Tuesday, January 8, 2013

Can't find 0x210 words (0x210 withtotal) for psect "swtext1" in segment "CONST"

Have you ever seen something like this:

Error [1347] ; 0. can't find 0x210 words (0x210 withtotal) for psect "swtext1" in segment "CONST" (largest unused contiguous range 0x100)

Well, I crashed my head over the table the whole morning playing with buffers sizes, defines, deleting functions etc... The linker kept giving me the above error. Then I searched and fount this thread. One cool thing about this thread is that it contains a pretty cool step-by-step on how to trace to the root of the problem:



The linker is saying "I was asked to place a section called swtext1 somewhere in the memory ranges defined by the class(segment) CONST. The largest contiguous chunk of memory I can find in these ranges is 100h words long, but the section I have to position is 210h words long. Help!"
A psect cannot be split, so this is what causes the difficulty. Imagine that there are 10 car spaces in a parking garage. You arrive there in your really long truck that needs two contiguous spaces for you to be able to park it. Although there are 10 free spaces, and you only need two, you will not find space to park your truck unless you can find two that are one behind the other--which is probably unlikely.
With these errors, always first look in the map file. You will notice that the definition for the CONST class will look something like:
-ACONST=00h-0FFhx16
which says that this range consists of 16 blocks, each of 100h words. (Just confirming the amount of memory that is available.) So if your section is 210h words long, it will never fit, even if none of this memory was used by other code. So what goes into the swtext1 segment? Look in the assembly list file. Search for this name and you will see it used with a PSECT directive. Look at the code following and see what C code it corresponds to.
This psect is not commonly used, but it is related to switch statements in your C program. It is only used if you are using a direct switch, or the compiler has decided to use a direct switch encoding. You might see something like:
Code:



279 psect swtext1
280 0005 __pswtext1:
281 0005 S1832:
282 0005 3187 2FE4 ljmp l1808
283 0007 3187 2FE8 ljmp l1810
284 0009 3187 2FED ljmp l1812



so you now know that this psect holds the jumps to each case in the switch. (Look for the assembly that jumps to the label S1832, for example.
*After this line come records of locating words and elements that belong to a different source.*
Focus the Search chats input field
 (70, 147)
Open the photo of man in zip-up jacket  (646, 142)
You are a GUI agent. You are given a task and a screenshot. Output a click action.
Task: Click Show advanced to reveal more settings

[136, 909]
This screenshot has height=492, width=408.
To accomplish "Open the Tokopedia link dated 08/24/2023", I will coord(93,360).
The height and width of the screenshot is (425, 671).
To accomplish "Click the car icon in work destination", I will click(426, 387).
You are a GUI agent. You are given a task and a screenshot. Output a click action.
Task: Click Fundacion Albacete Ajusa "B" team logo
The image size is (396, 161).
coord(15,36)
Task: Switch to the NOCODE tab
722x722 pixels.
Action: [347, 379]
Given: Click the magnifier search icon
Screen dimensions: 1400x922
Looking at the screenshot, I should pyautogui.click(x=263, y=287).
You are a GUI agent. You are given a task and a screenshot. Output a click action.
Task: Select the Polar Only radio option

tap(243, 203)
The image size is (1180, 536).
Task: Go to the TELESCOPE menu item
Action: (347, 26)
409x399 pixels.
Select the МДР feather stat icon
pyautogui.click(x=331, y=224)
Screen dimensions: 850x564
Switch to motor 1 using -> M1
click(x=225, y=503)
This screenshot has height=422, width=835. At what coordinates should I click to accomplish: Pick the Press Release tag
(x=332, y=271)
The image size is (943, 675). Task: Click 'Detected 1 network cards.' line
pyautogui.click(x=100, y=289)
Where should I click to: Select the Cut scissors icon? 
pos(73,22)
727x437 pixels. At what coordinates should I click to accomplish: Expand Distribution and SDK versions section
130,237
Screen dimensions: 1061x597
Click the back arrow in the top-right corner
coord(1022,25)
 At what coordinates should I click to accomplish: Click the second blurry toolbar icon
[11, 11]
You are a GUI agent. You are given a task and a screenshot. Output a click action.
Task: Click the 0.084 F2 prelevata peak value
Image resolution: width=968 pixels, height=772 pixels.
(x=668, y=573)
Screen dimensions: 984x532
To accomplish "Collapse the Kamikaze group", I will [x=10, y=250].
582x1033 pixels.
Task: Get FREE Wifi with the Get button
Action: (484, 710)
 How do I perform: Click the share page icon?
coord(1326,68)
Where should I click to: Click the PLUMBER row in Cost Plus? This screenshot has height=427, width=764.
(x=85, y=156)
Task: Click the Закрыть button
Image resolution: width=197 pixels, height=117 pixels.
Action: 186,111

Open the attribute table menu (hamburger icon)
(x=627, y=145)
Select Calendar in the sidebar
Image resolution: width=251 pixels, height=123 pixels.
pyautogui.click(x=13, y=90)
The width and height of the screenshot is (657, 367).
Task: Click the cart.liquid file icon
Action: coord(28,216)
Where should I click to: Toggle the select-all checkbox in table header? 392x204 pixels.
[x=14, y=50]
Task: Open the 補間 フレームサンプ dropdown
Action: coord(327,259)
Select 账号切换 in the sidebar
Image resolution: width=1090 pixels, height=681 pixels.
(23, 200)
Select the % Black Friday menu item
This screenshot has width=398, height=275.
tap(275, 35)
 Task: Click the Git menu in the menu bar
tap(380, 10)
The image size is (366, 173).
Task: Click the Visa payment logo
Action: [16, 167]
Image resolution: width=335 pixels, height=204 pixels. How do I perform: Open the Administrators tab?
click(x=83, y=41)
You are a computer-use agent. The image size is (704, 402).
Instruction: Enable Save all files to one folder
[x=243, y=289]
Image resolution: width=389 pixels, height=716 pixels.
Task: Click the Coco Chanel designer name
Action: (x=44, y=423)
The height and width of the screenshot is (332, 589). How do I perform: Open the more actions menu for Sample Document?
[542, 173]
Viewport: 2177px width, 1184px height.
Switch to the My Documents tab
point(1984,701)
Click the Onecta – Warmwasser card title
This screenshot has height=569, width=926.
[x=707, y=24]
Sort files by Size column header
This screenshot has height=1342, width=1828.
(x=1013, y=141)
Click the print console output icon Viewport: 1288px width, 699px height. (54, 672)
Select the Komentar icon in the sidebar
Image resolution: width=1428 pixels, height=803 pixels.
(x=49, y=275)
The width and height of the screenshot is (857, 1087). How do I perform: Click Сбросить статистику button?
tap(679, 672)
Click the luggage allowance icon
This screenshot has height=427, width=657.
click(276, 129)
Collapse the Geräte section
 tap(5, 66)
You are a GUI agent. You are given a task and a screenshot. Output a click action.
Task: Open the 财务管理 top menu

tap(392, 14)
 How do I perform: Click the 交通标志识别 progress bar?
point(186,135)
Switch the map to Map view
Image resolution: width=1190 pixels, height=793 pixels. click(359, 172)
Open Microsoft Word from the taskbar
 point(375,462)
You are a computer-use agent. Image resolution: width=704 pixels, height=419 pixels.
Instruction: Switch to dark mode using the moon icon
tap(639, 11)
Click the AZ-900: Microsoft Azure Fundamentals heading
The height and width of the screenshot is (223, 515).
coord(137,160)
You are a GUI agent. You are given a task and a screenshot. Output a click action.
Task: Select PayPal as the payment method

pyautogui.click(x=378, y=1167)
You will see that comes from a switch statement.) If your psect has grown too large, then most likely you have too many cases in switch statement.
If the linker knew what was in the sections it was placing, it would tell you more information, but it is just a linker that puts boxes of code into memory. (c) Jeff O'Keefe Microchip Australian Design Center 

Another super cool thing is that it actually gives a solution:
Update: in case anyone hits the same issue.The Compiler may not always catch duplicate case statements. (c) Neil_K 
You know what? There were just two identical cases in my switch statement! Hail to the Internet, Google, and the guy who came back to the forum to post the solution (this almost never happens).